(WRITTEN EXERCISE A)
Please say whether each statement below agrees with the text on Earley's algorithm, answering yes or no with the deciding words of that text quoted exactly: (i) the algorithm relies on three data structures; (ii) a state may be removed from a statelist after it has been added; (iii) only two statelists are in action at any time.
== TEXT PROVIDED ==
Earley’s algorithm in C++

Introduction

Earley’s algorithm is a dynamic programming algorithm for generalised parsing, i.e., parsing with grammars that might be ambiguous. For example, the Earley algorithm could parse sentences generated by the following toy English grammar, which I am going to use in the explanation and code:

S -> NP VP
NP -> NP PP
NP -> Noun
VP -> Verb NP
VP -> VP PP
PP -> Prep NP
Noun -> John
Noun -> Mary
Noun -> Denver
Verb -> called
Prep -> from

As an example of the ambiguity of this grammar, consider the sentence “John called Mary from Denver”. Was John calling from Denver, or was Mary from Denver?

Data structures

The Earley algorithm uses three data structures, states, statelists, and the chart.

States

A state represents a state in the process of evaluating a grammar rule. In particular, it represents how far along the right hand side of the rule the parse has progressed. This is usually represented as a dot between symbols of the right hand side showing the position, hence a state is sometimes known as a “dotted rule”.

For example, the state below is for the grammar rule “PP -> Prep NP” from the grammar above:

(PP -> Prep @ NP, [3 , 4])

The position of the dot (represented by a “@”) indicates that the “Prep” has been processed and the “NP” should be next. The “3” and “4” are the positions within the input that the processed part of this state refers to (i.e., the span of the “Prep”).

Statelists

A statelist is an ordered list of states. The states in a statelist are unique, so it is sometimes called a state set.
Once a state has been added to a statelist, it is never removed or modified – instead new states are created in this or the next statelist based on the state by the procedures described below.

The chart

The chart is a set of statelists. There is one statelist for every point in the input, from before the first word to after the last. The statelists are generated one at a time as the parse progresses. There are only two statelists in action at any time, the current one being processed and the next one being generated.

The algorithm

The algorithm processes the chart from the first statelist to the last, constructing the statelists ahead of itself as it goes.
Rather than looping over the input, it loops over the statelists, the processing of which adds new statelists ahead of the iteration. The processing of states within the statelists consumes the input.

There are three procedures, the Predictor, the Scanner, and the Completer.

The Predictor

The Predictor processes states in which the dot is before a non-terminal. For example, in the state below,

(S -> @ NP VP, [0 , 0])

the dot is before the non-terminal “NP”, so the Predictor would process this state.
The Predictor inserts into the current statelist a state for each rule where that symbol after the dot (“NP”) is on the left (“NP -> NP PP” and “NP -> Noun”), and places the dot before the first symbol of these new rules’ right-hand sides. So the state above gives rise to the following two states:

(NP -> @ NP PP, [0 , 0])
(NP -> @ Noun, [0 , 0])
===
(WRITTEN EXERCISE B)
Retype the records from the line containing "Image resolution: width=1020" up to and including the last line of the records.
== MATERIALS PROVIDED ==
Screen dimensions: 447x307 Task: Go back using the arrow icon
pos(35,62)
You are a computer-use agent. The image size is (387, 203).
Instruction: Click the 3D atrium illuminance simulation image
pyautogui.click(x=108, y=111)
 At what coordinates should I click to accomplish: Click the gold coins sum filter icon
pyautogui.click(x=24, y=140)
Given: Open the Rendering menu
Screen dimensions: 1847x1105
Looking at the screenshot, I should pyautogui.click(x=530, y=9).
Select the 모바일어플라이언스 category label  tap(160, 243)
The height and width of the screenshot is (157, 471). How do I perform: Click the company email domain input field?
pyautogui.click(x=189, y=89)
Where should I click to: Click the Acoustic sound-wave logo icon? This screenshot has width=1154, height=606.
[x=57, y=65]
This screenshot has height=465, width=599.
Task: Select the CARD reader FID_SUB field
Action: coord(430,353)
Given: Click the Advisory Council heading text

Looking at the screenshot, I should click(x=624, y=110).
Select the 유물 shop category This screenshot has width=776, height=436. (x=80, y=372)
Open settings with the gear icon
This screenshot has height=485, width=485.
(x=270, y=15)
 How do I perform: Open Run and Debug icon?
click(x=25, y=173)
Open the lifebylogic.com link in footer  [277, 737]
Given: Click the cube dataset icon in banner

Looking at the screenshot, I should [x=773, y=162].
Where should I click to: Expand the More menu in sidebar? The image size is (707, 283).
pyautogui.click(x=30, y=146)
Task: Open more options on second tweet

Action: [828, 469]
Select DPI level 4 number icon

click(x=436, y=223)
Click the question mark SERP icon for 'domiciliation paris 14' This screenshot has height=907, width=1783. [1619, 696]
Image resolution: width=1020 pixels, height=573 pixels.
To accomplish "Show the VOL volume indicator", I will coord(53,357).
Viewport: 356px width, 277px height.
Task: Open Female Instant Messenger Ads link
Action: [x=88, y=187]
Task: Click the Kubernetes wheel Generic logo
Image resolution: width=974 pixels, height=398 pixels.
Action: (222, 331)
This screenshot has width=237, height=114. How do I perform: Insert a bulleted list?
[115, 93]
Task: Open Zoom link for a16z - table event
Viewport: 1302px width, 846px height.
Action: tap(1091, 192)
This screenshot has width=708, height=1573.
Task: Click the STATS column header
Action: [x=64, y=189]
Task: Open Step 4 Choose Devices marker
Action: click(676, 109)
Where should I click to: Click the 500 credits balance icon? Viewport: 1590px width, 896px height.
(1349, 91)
===
(RIGHT ANSWER A)
(i) Yes: "The Earley algorithm uses three data structures, states, statelists, and the chart."
(ii) No: "Once a state has been added to a statelist, it is never removed or modified"
(iii) Yes: "There are only two statelists in action at any time, the current one being processed and the next one being generated."

(RIGHT ANSWER B)
Image resolution: width=1020 pixels, height=573 pixels.
To accomplish "Show the VOL volume indicator", I will coord(53,357).
Viewport: 356px width, 277px height.
Task: Open Female Instant Messenger Ads link
Action: [x=88, y=187]
Task: Click the Kubernetes wheel Generic logo
Image resolution: width=974 pixels, height=398 pixels.
Action: (222, 331)
This screenshot has width=237, height=114. How do I perform: Insert a bulleted list?
[115, 93]
Task: Open Zoom link for a16z - table event
Viewport: 1302px width, 846px height.
Action: tap(1091, 192)
This screenshot has width=708, height=1573.
Task: Click the STATS column header
Action: [x=64, y=189]
Task: Open Step 4 Choose Devices marker
Action: click(676, 109)
Where should I click to: Click the 500 credits balance icon? Viewport: 1590px width, 896px height.
(1349, 91)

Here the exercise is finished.